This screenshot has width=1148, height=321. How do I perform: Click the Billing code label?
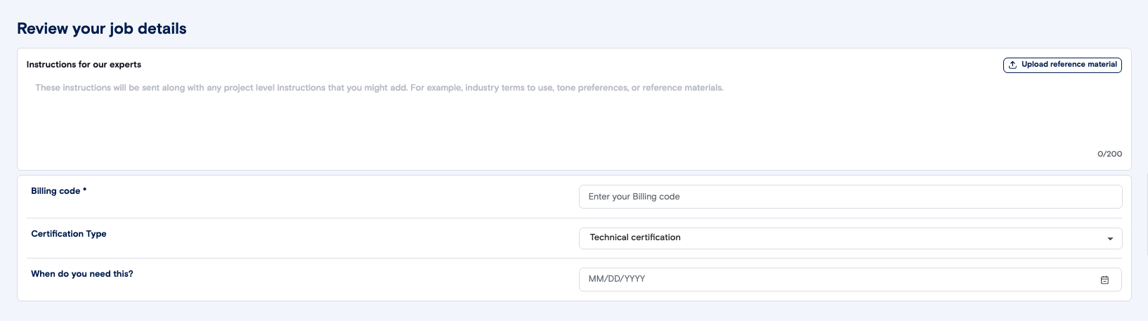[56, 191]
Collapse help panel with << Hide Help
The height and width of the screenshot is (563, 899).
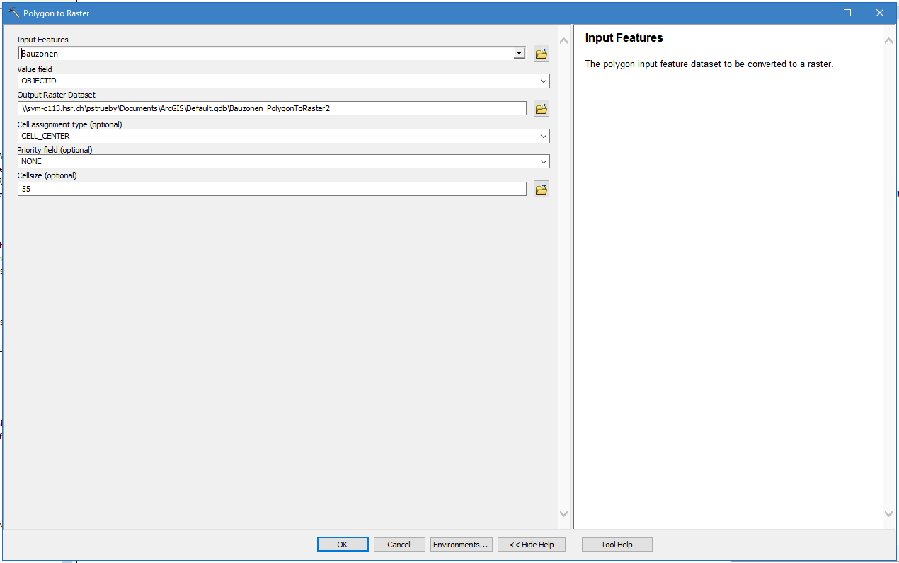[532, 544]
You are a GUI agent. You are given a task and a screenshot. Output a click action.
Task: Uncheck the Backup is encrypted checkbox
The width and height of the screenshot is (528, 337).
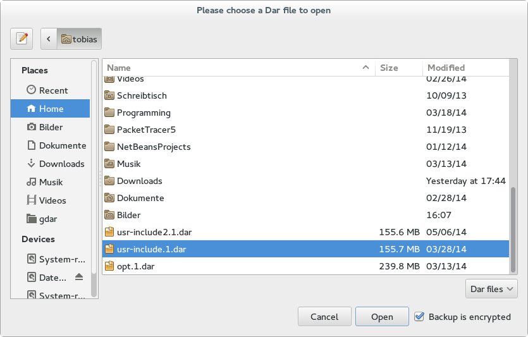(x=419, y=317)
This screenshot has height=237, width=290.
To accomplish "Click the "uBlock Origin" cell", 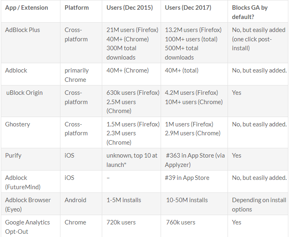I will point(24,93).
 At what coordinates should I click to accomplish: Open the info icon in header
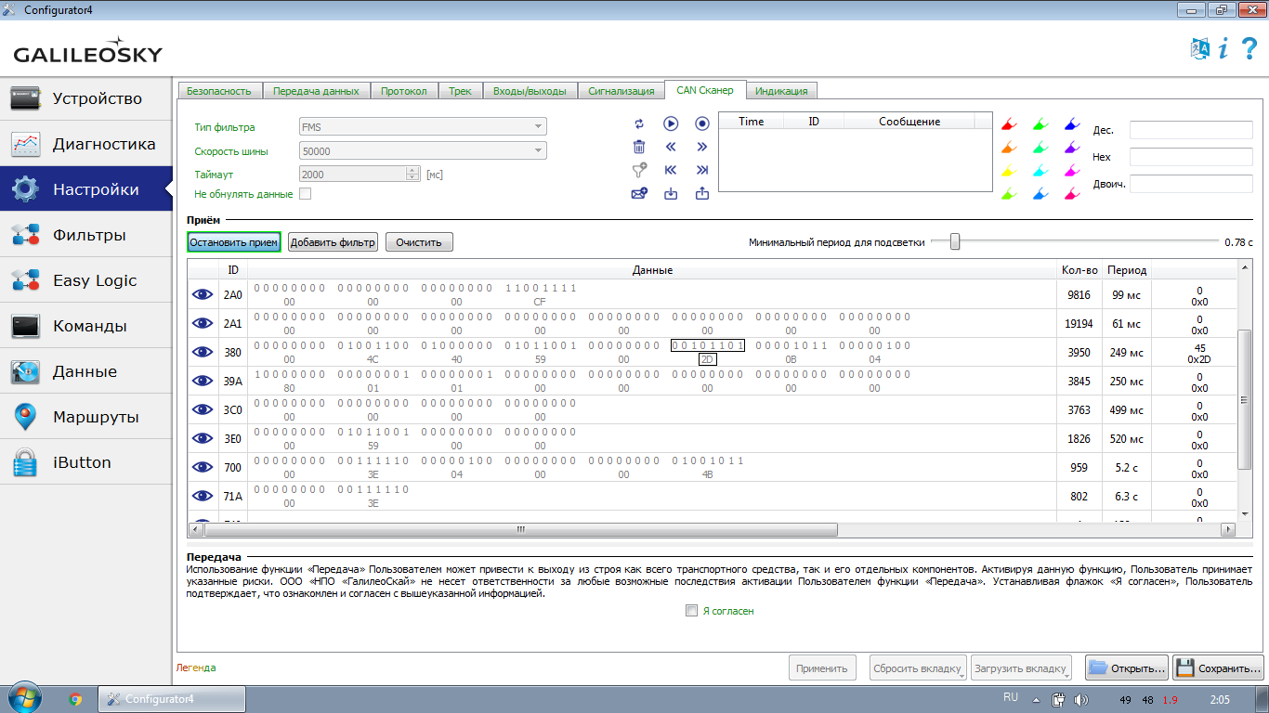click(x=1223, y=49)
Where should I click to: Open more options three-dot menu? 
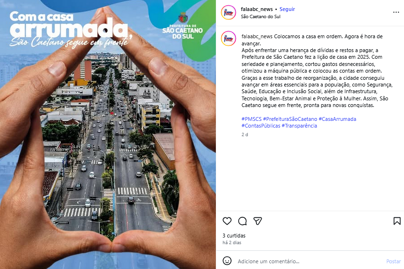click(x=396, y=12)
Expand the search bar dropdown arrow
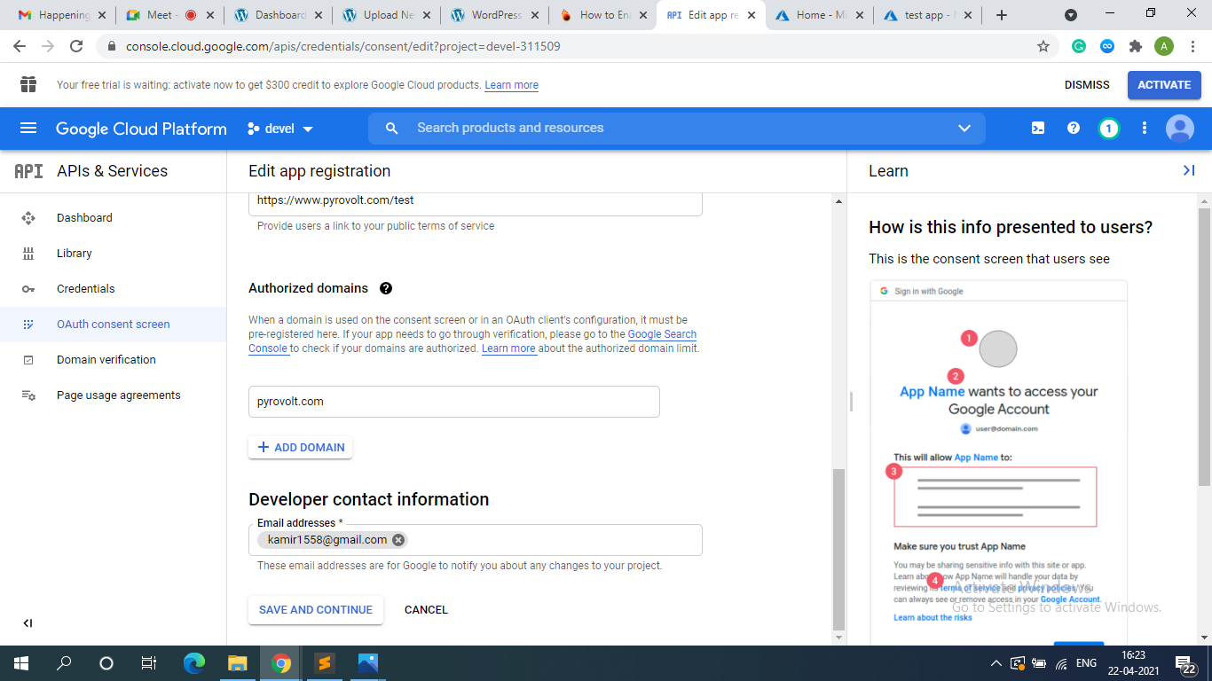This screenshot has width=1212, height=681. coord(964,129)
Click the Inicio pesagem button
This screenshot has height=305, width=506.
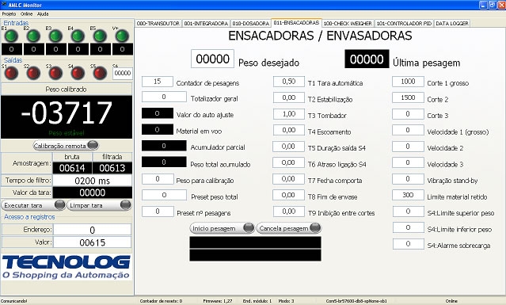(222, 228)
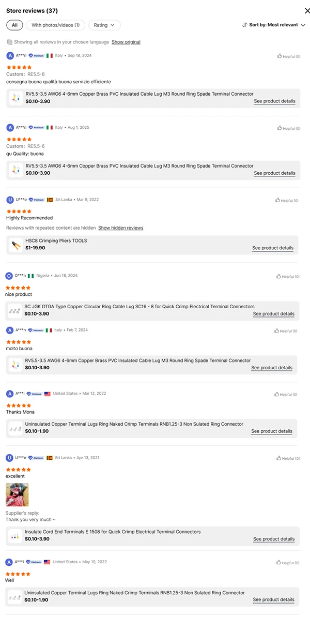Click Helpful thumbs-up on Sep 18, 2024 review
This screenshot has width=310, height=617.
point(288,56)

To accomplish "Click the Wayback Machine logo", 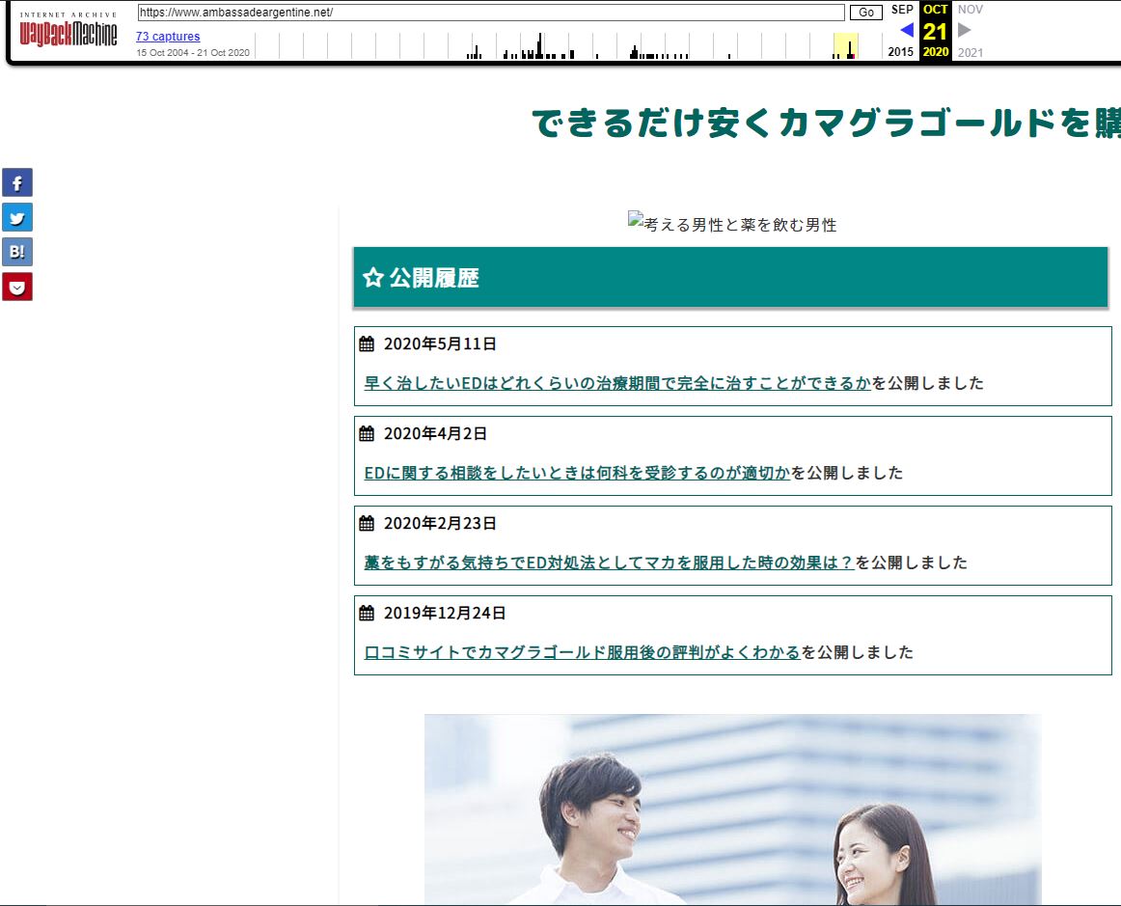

What you are asked to do — Return exactly the lines that appear in the data above between the line containing "Collapse help panel with << Hide Help" and the line containing "Task: Uncheck the", both of which are included, and leave the pictures out.

Output —
Collapse help panel with << Hide Help
The height and width of the screenshot is (563, 899).
[532, 544]
You are a GUI agent. You are given a task and a screenshot. Output a click action.
Task: Uncheck the Backup is encrypted checkbox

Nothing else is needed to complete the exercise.